═══ DATA EXTRACTS

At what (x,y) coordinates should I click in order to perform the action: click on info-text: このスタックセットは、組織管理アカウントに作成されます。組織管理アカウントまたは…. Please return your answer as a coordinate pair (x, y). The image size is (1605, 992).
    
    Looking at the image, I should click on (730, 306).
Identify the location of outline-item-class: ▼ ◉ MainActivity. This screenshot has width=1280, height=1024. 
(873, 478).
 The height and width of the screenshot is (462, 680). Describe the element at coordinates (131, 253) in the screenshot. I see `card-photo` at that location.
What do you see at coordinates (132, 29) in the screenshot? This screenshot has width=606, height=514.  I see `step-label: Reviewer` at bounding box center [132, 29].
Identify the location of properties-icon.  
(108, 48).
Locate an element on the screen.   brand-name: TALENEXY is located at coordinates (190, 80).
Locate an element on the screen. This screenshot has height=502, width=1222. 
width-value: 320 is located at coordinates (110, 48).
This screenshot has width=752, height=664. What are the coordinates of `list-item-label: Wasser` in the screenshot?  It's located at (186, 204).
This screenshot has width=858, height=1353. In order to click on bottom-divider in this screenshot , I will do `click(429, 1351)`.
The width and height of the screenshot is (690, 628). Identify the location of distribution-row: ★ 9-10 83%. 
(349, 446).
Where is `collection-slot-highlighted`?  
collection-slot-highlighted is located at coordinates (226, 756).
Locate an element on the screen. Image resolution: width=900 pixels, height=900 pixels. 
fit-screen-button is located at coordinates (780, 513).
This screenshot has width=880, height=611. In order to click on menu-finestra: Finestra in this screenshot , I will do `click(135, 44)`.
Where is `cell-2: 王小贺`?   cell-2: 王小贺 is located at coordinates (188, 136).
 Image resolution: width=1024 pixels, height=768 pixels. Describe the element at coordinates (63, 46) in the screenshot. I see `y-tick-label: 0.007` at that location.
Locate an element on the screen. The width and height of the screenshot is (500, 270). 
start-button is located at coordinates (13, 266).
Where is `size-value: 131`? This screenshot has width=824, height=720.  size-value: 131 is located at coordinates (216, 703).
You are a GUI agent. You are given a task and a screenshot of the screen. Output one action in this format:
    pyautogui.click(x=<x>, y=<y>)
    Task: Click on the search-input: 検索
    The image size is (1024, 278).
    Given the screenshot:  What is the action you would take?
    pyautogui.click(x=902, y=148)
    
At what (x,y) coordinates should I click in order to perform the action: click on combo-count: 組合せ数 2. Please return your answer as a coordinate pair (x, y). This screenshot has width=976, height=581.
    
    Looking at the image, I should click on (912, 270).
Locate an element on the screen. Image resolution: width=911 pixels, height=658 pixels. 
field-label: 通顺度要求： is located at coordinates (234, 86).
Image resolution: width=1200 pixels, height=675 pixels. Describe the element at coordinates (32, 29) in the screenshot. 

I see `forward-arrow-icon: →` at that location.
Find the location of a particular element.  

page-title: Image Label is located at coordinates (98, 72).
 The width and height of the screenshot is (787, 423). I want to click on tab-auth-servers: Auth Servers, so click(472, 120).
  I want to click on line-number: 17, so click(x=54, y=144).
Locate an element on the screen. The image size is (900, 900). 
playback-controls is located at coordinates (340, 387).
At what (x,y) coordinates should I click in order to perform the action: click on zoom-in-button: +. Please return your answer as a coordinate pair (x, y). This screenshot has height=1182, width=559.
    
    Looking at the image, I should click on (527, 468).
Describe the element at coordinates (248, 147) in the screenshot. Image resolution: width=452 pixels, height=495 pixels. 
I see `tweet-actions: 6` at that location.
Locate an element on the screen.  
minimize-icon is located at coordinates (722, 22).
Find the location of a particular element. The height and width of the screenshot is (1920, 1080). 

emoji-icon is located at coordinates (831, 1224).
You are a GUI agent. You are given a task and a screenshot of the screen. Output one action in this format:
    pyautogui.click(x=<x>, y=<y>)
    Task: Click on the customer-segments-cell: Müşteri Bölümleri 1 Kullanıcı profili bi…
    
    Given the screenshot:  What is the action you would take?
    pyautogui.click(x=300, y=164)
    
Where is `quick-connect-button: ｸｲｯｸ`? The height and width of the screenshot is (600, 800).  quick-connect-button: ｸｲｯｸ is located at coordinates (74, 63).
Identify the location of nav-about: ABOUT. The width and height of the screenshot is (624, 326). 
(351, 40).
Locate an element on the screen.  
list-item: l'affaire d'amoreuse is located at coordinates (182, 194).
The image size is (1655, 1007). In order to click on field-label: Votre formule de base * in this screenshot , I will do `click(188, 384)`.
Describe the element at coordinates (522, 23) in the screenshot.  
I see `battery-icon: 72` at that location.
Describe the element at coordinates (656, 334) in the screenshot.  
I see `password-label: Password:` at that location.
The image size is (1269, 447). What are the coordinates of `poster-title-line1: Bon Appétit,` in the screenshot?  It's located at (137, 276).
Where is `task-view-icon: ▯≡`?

══════

__THE TASK__
Reproduce, without any changes, the lines from the one containing "The width and height of the screenshot is (690, 628)." up to and including the one containing "Image resolution: width=1024".

__COMPLETED EXERCISE__
The width and height of the screenshot is (690, 628). Identify the location of distribution-row: ★ 9-10 83%. 
(349, 446).
Where is `collection-slot-highlighted`?  
collection-slot-highlighted is located at coordinates (226, 756).
Locate an element on the screen. Image resolution: width=900 pixels, height=900 pixels. 
fit-screen-button is located at coordinates (780, 513).
This screenshot has width=880, height=611. In order to click on menu-finestra: Finestra in this screenshot , I will do `click(135, 44)`.
Where is `cell-2: 王小贺`?   cell-2: 王小贺 is located at coordinates (188, 136).
 Image resolution: width=1024 pixels, height=768 pixels. Describe the element at coordinates (63, 46) in the screenshot. I see `y-tick-label: 0.007` at that location.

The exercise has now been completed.